Increasing unemployment rates across the globe has one more time brought the issue of entrepreneur contribution in labor market into question.
Steve Jobs’ biography which was published just after his passing away has been the bedside book of almost everybody in business circles. Having the characteristics of an iconography, the book is one of the latest examples that demonstrate the value United States gives to its entrepreneurs. United States is perhaps the only country in the world that glorifies its entrepreneurs to such extents. As famous writer Malcolm Gladwell once said, entrepreneurs are the new prophets of the United States… Although the icons of the last 20 years like Steve Jobs, Mark Zuckerberg and Bill Gates have proven the country’s potential as a leading innovation economy, they have also delayed the facing of the inevitable reality: For the past30 years the country has been on a downward trend in terms of entrepreneurship. However as the dark shadow of unemployment, the country’s most pressing economic problem grows larger, the role of entrepreneurs begun to be questioned. Especially in the US, entrepreneur contribution in labor market is being scrutinized once again.

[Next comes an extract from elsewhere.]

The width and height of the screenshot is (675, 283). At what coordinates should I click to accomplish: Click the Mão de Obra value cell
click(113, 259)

There is no doubt that labor market was one of the areas where the effects of the global economic crisis was felt the worst. Since 2009, a total of 27 million newly unemployed people joined the existing 400 million who have already been waiting to be employed. According to reports published by International Labour Organization (ILO), in order to stop the increase in unemployment rates, the world economy has to create 600 million new jobs. At the time being this seems highly improbable as even United States who has been the most capable country in the world in terms of creating jobs is now witnessing one of the toughest periods in its history. While the campaign for the upcoming elections is at full throttle, President Barack Obama breaks out in cold sweat when he has to comment on unemployment, since during his office, even start-ups come up with the worst average of the past 20 years in job creation. Start-up companies have been able to create jobs for only 7.8 out of 1000 Americans since 2009. During Clinton’s office the rate was 11.2. According to the Business Dynamics statistics of the US Census Bureau, start-up companies constituted 12 percent of the economy during the 80s while today they constitute less than 8 percent. Consequently start-up companies’ contribution in total employment declines significantly. The downward trend started at 4 percent during Reagan’s office and declined to 3 percent in 2006 and fell to 2 percent today.

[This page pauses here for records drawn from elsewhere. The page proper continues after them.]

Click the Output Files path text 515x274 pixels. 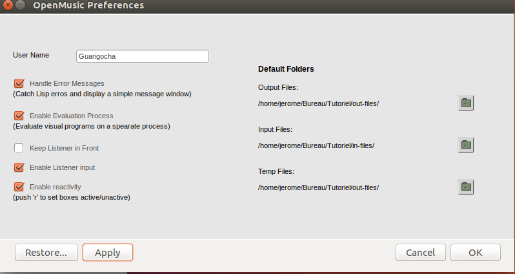click(x=318, y=103)
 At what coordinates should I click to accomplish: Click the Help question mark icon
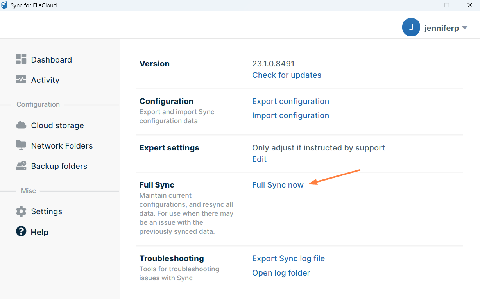pyautogui.click(x=21, y=231)
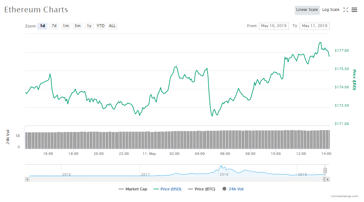Select the 1d zoom range

[42, 26]
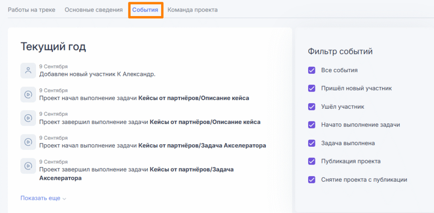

On the other hand, it is interesting to note that the percentage of people establishing their own businesses has reached the highest rate of the past 14 years. However a significant number of such businesses have transformed into indicators of an unhealthy labor market. The main reason why people are establishing their own businesses is the fact that they are unemployed. The statistics show that secondary school graduates with a lower chance of finding a job rated the highest among people who recently established their own businesses. Another noteworthy development is the fact that the highest percentage of these newly established businesses operate in construction industry which was one of the most severely affected by the crisis at the first place. Perhaps people who lost their jobs in construction industry as a consequence of the crisis have no chance but hold on in the same industry since this is what they do. Moreover, most of these new businesses are established by people of Hispanic origin who have always rated high in unemployment statistics.
Being unable to create new jobs is an epidemic threatening not only the US which dropped back 7 points in Global Competitiveness Index but also the entire world economy as a whole. Re-employing the unemployed and making them a part of the labor market again constitute one of the greatest challenges that the giant economies of the world have to face. It seems that nothing will change much as long as the uncertainty of the global economy hinders investments across the globe.
WORST TIME FOR START-UPS
In the Us, start-up companies have been able to create jobs for only 7.8 out of 1000 Americans during Obama’s office. This is the worst average of the past 20 years.